— Start Excerpt —

2. Model construction

NOTE: The model construction step focuses on maintaining access to high-resolution source imagery and generating the derived dense point cloud. Referencing of the dense point cloud occurs within the centralized visualization and analytical software (see Table of Materials)77, allowing the user to input and modify on the fly. This removes the need to reprocess and re-export data products for a dataset when new information arises, particularly with additional surveys across time. 2D orthomaps, referred to here as orthoprojections, are generated using an orthorectified projection view of the dense point cloud, with the projection angle orthogonal to the direction of gravity.

  1. Camera alignment and 3D dense point cloud construction
    1. Using a high-performance computer, load all images, including those from the wide-angle and macro lens cameras into an Agisoft Metashape project by selecting Workflow | Add Folder. Once the files have loaded, select the data layout as Single cameras, Add all images to one chunk. Remove images with excessive blue water in the scene from the project.
      NOTE: Before addition into the project, images from each camera should be organized into separate folders, which will separate image files within the chunk as distinct camera groups.
    2. Align all images by selecting Workflow | Align Photos. See Table 2 for processing settings for alignment.
    3. Once the alignment is complete, verify that the image set has successfully aligned based on the percentage of cameras aligned and inspection of the generated sparse point cloud for gaps in coverage or misalignments. Ensure the bounding box encompasses the entire sparse point cloud before proceeding. If necessary, modify it using the Resize or Rotate Region options.
      NOTE: It is possible to have 100% of images align and still have gaps in parts of the model and conversely have 80-90% of images align but have a complete model of the target survey area. Therefore, both percentage of alignment and areal coverage should be used to make an informed decision on the usability, in part or in whole, of the generated data set or whether additional efforts in increasing image acquisition quality or adjustments to alignment processing settings are needed.
    4. Disable the camera group containing the zoom lens images. Construct the dense point cloud by selecting Workflow | Build Dense Cloud. See Table 2 for processing settings for Build Dense Cloud.
      NOTE: While images from both cameras should be used for alignment to facilitate query of all high-resolution images during ecological analyses, zoom lens images should not be used during creation of the dense point cloud, as the subtle differences in white balance and exposure between the two cameras will add visual noise to the dense point cloud.

— End Excerpt —

** List of tasks **
A) According to the excerpt, why should zoom lens images be left out when the dense point cloud is created?
B) What does the excerpt describe? Answer in two sentences.
C) Does the excerpt agree with each of these statements? (i) Images from each camera should be put in separate folders before being added to the project. (ii) If 100% of images align, the model will have no gaps. (iii) Orthoprojections are generated with the projection angle parallel to the direction of gravity. For each, answer yes or no and quote the words of the excerpt that decide it.
You won't need the listing for anything here.

— Start Raw data —

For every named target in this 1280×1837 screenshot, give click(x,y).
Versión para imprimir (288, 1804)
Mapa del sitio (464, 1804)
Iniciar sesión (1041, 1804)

— End Raw data —

** Solutions in order **
A) The subtle differences in white balance and exposure between the two cameras would add visual noise to the dense point cloud.

B) All images from both cameras are loaded into an Agisoft Metashape project and aligned, and the alignment is checked by the percentage of cameras aligned and by inspecting the sparse point cloud for gaps or misalignments. The dense point cloud is then built with the zoom lens camera group disabled, because differences in white balance and exposure between the cameras would add visual noise.

C)
(i) Yes: "images from each camera should be organized into separate folders"
(ii) No: "It is possible to have 100% of images align and still have gaps in parts of the model"
(iii) No: "with the projection angle orthogonal to the direction of gravity"